WTF Lucy Liu and Emma Stone's characters have only minutes of screen time.
Sleeping Dogs was a hard game to play. It wasn't the difficulty, the dirty story or somewhat shocking violence that made it rough. It was hard in the sense that despite switching developers, publishers and avoiding cancellations, it didn't feel like anything special.
At every turn, Sleeping Dogs carries a been-there-done-that feeling reminiscent of every open-world game that's come before it. It's a spliced-together Frankenstein's monster that borrows from Grand Theft Auto, Batman: Arkham City, Dead to Rights, Saints Row: The Third and Assassin's Creed, and its whole isn't as great as the parts. It pulls its driving, shooting, chasing and hand-to-hand combat off well, but not well enough to be memorable after turning it off.
Wei Shen is the star—a former gang affiliate who's been doing something the game never really clarifies in California for a while. He's back to Hong Kong at the start, and deep undercover for the police as he infiltrates the Sun On Yee, a local gang in the Triad.
Much like every other facet of the game, the story reeks of stuff that's been done a hundred times before. Shen starts as a measly foot soldier for higher-ups who don't trust him. He rises up through the gang by fighting, killing and racing. Nothing new here, folks. The only slight twist is his undercover cop status, although it doesn't stop him from doing gang activity. By the game's end, I had killed more people than the Triad probably had in the past decade.
Most missions find an excuse for Shen to fight a group of enemies to show off its not-quite-Batman combat system. The hand-to-hand fighting is good, but because Arkham City is already out, I'll never stop wondering why games try to match it. Unlocking new combos is a nice possibility, but not necessary. Enemies generally attack one at a time, so I'd stand and wait for one to punch, then counter and unleash a combo. Rinse, repeat.
Gunplay doesn't show up until hours into the game. It's fine, but nothing special either. Take cover and pop up to shoot with occasional slow-mo. Sleeping Dogs even miraculously steals the carjacking by jumping from car-to-car from Vin Diesel's Wheelman. Remember that game? No one else does, either.

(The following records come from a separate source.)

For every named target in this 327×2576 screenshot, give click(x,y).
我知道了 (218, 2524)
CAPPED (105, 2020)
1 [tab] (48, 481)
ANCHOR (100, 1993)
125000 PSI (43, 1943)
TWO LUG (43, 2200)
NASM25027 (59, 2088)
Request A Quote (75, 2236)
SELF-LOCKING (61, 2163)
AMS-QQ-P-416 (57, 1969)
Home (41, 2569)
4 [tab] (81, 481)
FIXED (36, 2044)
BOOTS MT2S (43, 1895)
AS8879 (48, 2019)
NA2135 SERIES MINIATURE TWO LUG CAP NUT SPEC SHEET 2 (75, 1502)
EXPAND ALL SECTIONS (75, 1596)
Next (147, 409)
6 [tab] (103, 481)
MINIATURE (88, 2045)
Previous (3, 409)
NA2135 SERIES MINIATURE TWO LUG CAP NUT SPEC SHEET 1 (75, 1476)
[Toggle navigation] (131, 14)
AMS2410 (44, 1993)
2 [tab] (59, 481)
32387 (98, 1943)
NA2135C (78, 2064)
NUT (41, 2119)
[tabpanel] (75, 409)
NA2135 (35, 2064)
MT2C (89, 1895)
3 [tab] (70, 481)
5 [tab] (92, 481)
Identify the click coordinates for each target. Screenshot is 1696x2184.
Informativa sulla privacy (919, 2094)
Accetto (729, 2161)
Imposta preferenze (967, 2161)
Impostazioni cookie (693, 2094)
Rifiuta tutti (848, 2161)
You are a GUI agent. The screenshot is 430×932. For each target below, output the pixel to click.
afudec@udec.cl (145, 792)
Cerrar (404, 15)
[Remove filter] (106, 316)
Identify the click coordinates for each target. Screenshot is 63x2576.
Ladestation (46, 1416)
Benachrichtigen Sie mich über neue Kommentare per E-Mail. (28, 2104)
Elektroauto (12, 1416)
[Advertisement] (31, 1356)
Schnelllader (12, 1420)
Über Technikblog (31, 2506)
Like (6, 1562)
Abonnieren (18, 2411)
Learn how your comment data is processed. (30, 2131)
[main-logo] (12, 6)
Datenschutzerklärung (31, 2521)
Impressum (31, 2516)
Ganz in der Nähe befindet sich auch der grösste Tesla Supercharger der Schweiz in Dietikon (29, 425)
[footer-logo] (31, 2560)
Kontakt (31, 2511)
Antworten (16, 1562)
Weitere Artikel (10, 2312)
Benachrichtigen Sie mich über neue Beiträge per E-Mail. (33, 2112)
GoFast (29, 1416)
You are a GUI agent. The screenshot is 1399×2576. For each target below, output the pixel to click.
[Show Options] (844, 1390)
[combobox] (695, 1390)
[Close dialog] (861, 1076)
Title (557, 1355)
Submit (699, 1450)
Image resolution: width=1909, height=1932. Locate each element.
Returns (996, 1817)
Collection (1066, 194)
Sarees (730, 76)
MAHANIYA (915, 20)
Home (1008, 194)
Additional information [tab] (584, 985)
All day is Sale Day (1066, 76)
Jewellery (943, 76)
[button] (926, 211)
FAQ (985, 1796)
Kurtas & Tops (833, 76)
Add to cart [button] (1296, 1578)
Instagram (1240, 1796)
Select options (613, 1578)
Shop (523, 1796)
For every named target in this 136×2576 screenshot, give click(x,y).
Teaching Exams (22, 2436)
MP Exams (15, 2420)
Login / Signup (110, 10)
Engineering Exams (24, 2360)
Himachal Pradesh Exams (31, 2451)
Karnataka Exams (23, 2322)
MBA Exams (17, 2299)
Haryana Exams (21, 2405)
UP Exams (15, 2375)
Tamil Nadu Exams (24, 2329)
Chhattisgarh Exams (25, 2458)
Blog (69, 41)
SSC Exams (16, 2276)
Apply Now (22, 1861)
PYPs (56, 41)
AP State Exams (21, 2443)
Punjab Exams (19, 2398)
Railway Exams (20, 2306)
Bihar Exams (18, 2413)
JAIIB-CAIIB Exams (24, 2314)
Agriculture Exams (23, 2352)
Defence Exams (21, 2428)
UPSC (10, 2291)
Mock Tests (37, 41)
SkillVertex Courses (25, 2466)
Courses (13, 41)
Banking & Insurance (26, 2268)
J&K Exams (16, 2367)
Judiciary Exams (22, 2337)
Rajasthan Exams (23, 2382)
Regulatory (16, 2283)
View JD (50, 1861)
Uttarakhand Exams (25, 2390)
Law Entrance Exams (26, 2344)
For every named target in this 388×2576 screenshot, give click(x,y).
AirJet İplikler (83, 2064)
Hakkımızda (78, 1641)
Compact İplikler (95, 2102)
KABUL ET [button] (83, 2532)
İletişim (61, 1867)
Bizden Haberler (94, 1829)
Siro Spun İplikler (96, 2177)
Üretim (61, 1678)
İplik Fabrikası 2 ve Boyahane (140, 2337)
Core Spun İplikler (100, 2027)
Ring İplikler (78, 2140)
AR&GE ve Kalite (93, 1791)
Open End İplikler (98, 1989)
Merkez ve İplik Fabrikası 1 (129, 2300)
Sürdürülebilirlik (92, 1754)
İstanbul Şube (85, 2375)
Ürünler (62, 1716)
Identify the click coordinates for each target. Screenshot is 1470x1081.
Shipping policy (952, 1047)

The only times I felt pure bliss in Sleeping Dogs was when I was driving 80mph and leaning out the window to fire machine gun rounds at a pursuer's car. If Shen blows a tire off, the car ramps up under a glorious orange explosion in slow motion. Those moments were exhilarating and cinematic.
Sleeping Dogs has two skill trees during the campaign, one for Triad behavior and one for Police behavior. Most rewards aren't that useful, though. I found myself arbitrarily picking some and rarely, if ever, using them. The most baffling upgrade is the Face meter, which is essentially a reputation meter. It only increases if you do certain non-mission-related jobs and favors.
The favors are usually simple, such as driving someone somewhere or apprehending a thief. The rewards tied to upgrading the Face meter mostly lie in new clothing options at stores or cars to buy. The confusing part is there are clothing shops open and stocked with merchandise Shen can't buy until his Face value is up to a certain level, rendering the shops completely useless. By the end of the game, my Shen was walking around with more than $600,000 in his pocket, and he couldn't buy certain clothes or cars. He even had nice clothes that were gifts for completing certain missions in his own closet that he couldn't put on. It made no sense.
Even though Sleeping Dogs is a technically successful game, it's nothing new—it only made me want to play the games it borrows from instead. I guess imitation is the sincerest form of flattery, but when it's pulled off without adding much of its own, it doesn't make for a meaningful or worthwhile play experience.
—by Corey Motley
Disclosures: This game was obtained via rental and reviewed on the Xbox 360. Approximately 13.5 hours of play were devoted to the single-player mode, and the game was completed. Zero hours of play were spent in multiplayer modes.